Records for this task →

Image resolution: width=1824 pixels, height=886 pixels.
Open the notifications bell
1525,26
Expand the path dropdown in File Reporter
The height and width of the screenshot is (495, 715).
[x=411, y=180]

Given task → Reproduce all of the material above word for word, keeping every line in its original order.

Solution to this problem →
Image resolution: width=1824 pixels, height=886 pixels.
Open the notifications bell
1525,26
Expand the path dropdown in File Reporter
The height and width of the screenshot is (495, 715).
[x=411, y=180]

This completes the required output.